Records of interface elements
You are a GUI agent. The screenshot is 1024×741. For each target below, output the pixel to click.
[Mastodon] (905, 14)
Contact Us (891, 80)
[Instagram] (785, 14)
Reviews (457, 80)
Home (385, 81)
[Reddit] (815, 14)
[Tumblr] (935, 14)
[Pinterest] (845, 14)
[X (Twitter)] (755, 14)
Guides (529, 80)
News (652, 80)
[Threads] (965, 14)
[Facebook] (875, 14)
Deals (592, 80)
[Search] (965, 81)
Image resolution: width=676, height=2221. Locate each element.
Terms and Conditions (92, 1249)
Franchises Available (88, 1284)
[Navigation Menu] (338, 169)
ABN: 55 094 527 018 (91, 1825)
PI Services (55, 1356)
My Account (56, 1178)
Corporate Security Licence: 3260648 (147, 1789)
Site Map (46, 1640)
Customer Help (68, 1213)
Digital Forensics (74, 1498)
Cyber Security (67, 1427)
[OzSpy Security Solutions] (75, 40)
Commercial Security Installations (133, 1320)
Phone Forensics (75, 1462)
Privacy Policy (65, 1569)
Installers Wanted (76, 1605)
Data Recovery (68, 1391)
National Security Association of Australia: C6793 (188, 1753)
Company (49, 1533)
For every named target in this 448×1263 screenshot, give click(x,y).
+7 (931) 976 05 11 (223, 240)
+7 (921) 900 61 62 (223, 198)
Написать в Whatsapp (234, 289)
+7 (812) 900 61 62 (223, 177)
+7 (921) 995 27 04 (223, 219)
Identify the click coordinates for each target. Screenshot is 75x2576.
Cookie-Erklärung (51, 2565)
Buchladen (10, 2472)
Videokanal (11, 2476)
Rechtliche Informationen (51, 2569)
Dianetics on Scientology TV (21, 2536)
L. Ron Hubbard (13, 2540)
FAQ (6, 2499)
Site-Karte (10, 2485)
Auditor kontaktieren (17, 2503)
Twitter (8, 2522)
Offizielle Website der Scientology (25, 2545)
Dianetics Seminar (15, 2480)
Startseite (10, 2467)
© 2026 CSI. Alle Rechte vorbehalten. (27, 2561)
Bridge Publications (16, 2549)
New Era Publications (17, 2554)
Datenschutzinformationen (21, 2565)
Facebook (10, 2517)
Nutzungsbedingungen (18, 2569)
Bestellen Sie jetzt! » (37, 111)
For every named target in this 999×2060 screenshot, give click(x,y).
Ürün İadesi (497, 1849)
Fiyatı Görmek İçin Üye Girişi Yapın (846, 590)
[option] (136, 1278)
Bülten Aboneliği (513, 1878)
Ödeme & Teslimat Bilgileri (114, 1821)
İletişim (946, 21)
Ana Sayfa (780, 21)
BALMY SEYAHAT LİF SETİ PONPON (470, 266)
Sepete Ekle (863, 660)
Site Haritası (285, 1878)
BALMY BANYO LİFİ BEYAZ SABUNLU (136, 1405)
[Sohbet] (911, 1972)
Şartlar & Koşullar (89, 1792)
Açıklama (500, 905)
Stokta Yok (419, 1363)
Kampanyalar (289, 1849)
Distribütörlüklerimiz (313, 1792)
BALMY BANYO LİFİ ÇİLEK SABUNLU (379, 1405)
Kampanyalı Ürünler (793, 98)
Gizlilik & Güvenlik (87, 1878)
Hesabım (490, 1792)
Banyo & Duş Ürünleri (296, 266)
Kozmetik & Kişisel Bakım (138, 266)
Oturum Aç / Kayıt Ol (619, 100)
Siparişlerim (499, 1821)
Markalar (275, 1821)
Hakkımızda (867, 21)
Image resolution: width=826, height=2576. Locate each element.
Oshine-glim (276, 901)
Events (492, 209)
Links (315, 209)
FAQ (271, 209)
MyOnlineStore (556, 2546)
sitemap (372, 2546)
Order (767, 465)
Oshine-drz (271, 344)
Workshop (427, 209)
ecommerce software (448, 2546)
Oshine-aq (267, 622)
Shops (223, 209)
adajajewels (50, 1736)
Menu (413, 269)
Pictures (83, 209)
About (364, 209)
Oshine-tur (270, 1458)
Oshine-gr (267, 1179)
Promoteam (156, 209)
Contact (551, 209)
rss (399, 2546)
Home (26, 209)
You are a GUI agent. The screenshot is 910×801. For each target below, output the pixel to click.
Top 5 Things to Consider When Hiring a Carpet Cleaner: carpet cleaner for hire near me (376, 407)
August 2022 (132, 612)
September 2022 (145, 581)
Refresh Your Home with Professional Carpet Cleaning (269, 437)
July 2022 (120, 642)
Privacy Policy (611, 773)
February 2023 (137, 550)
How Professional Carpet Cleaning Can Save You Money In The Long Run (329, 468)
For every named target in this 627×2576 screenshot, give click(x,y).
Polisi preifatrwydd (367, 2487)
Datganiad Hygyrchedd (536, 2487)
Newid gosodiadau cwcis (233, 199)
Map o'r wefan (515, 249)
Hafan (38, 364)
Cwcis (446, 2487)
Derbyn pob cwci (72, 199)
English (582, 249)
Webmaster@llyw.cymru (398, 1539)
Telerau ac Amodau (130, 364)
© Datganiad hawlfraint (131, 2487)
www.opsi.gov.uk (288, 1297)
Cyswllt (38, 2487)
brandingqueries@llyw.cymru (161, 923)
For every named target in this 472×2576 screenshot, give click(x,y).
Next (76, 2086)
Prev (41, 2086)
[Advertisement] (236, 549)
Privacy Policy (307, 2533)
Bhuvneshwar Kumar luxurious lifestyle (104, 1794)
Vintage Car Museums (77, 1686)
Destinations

**Exercise brief**.
Write out the whole listing above again, line for line, with no changes.

**Result**.
You are a GUI agent. The screenshot is 1024×741. For each target below, output the pixel to click.
[Mastodon] (905, 14)
Contact Us (891, 80)
[Instagram] (785, 14)
Reviews (457, 80)
Home (385, 81)
[Reddit] (815, 14)
[Tumblr] (935, 14)
[Pinterest] (845, 14)
[X (Twitter)] (755, 14)
Guides (529, 80)
News (652, 80)
[Threads] (965, 14)
[Facebook] (875, 14)
Deals (592, 80)
[Search] (965, 81)
Image resolution: width=676, height=2221. Locate each element.
Terms and Conditions (92, 1249)
Franchises Available (88, 1284)
[Navigation Menu] (338, 169)
ABN: 55 094 527 018 (91, 1825)
PI Services (55, 1356)
My Account (56, 1178)
Corporate Security Licence: 3260648 (147, 1789)
Site Map (46, 1640)
Customer Help (68, 1213)
Digital Forensics (74, 1498)
Cyber Security (67, 1427)
[OzSpy Security Solutions] (75, 40)
Commercial Security Installations (133, 1320)
Phone Forensics (75, 1462)
Privacy Policy (65, 1569)
Installers Wanted (76, 1605)
Data Recovery (68, 1391)
National Security Association of Australia: C6793 (188, 1753)
Company (49, 1533)
For every named target in this 448×1263 screenshot, give click(x,y).
+7 (931) 976 05 11 (223, 240)
+7 (921) 900 61 62 (223, 198)
Написать в Whatsapp (234, 289)
+7 (812) 900 61 62 (223, 177)
+7 (921) 995 27 04 (223, 219)
Identify the click coordinates for each target. Screenshot is 75x2576.
Cookie-Erklärung (51, 2565)
Buchladen (10, 2472)
Videokanal (11, 2476)
Rechtliche Informationen (51, 2569)
Dianetics on Scientology TV (21, 2536)
L. Ron Hubbard (13, 2540)
FAQ (6, 2499)
Site-Karte (10, 2485)
Auditor kontaktieren (17, 2503)
Twitter (8, 2522)
Offizielle Website der Scientology (25, 2545)
Dianetics Seminar (15, 2480)
Startseite (10, 2467)
© 2026 CSI. Alle Rechte vorbehalten. (27, 2561)
Bridge Publications (16, 2549)
New Era Publications (17, 2554)
Datenschutzinformationen (21, 2565)
Facebook (10, 2517)
Nutzungsbedingungen (18, 2569)
Bestellen Sie jetzt! » (37, 111)
For every named target in this 999×2060 screenshot, give click(x,y).
Ürün İadesi (497, 1849)
Fiyatı Görmek İçin Üye Girişi Yapın (846, 590)
[option] (136, 1278)
Bülten Aboneliği (513, 1878)
Ödeme & Teslimat Bilgileri (114, 1821)
İletişim (946, 21)
Ana Sayfa (780, 21)
BALMY SEYAHAT LİF SETİ PONPON (470, 266)
Sepete Ekle (863, 660)
Site Haritası (285, 1878)
BALMY BANYO LİFİ BEYAZ SABUNLU (136, 1405)
[Sohbet] (911, 1972)
Şartlar & Koşullar (89, 1792)
Açıklama (500, 905)
Stokta Yok (419, 1363)
Kampanyalar (289, 1849)
Distribütörlüklerimiz (313, 1792)
BALMY BANYO LİFİ ÇİLEK SABUNLU (379, 1405)
Kampanyalı Ürünler (793, 98)
Gizlilik & Güvenlik (87, 1878)
Hesabım (490, 1792)
Banyo & Duş Ürünleri (296, 266)
Kozmetik & Kişisel Bakım (138, 266)
Oturum Aç / Kayıt Ol (619, 100)
Siparişlerim (499, 1821)
Markalar (275, 1821)
Hakkımızda (867, 21)
Image resolution: width=826, height=2576. Locate each element.
Oshine-glim (276, 901)
Events (492, 209)
Links (315, 209)
FAQ (271, 209)
MyOnlineStore (556, 2546)
sitemap (372, 2546)
Order (767, 465)
Oshine-drz (271, 344)
Workshop (427, 209)
ecommerce software (448, 2546)
Oshine-aq (267, 622)
Shops (223, 209)
adajajewels (50, 1736)
Menu (413, 269)
Pictures (83, 209)
About (364, 209)
Oshine-tur (270, 1458)
Oshine-gr (267, 1179)
Promoteam (156, 209)
Contact (551, 209)
rss (399, 2546)
Home (26, 209)
You are a GUI agent. The screenshot is 910×801. For each target below, output the pixel to click.
Top 5 Things to Consider When Hiring a Carpet Cleaner: carpet cleaner for hire near me (376, 407)
August 2022 (132, 612)
September 2022 (145, 581)
Refresh Your Home with Professional Carpet Cleaning (269, 437)
July 2022 (120, 642)
Privacy Policy (611, 773)
February 2023 (137, 550)
How Professional Carpet Cleaning Can Save You Money In The Long Run (329, 468)
For every named target in this 627×2576 screenshot, give click(x,y).
Polisi preifatrwydd (367, 2487)
Datganiad Hygyrchedd (536, 2487)
Newid gosodiadau cwcis (233, 199)
Map o'r wefan (515, 249)
Hafan (38, 364)
Cwcis (446, 2487)
Derbyn pob cwci (72, 199)
English (582, 249)
Webmaster@llyw.cymru (398, 1539)
Telerau ac Amodau (130, 364)
© Datganiad hawlfraint (131, 2487)
www.opsi.gov.uk (288, 1297)
Cyswllt (38, 2487)
brandingqueries@llyw.cymru (161, 923)
For every named target in this 472×2576 screenshot, give click(x,y).
Next (76, 2086)
Prev (41, 2086)
[Advertisement] (236, 549)
Privacy Policy (307, 2533)
Bhuvneshwar Kumar luxurious lifestyle (104, 1794)
Vintage Car Museums (77, 1686)
Destinations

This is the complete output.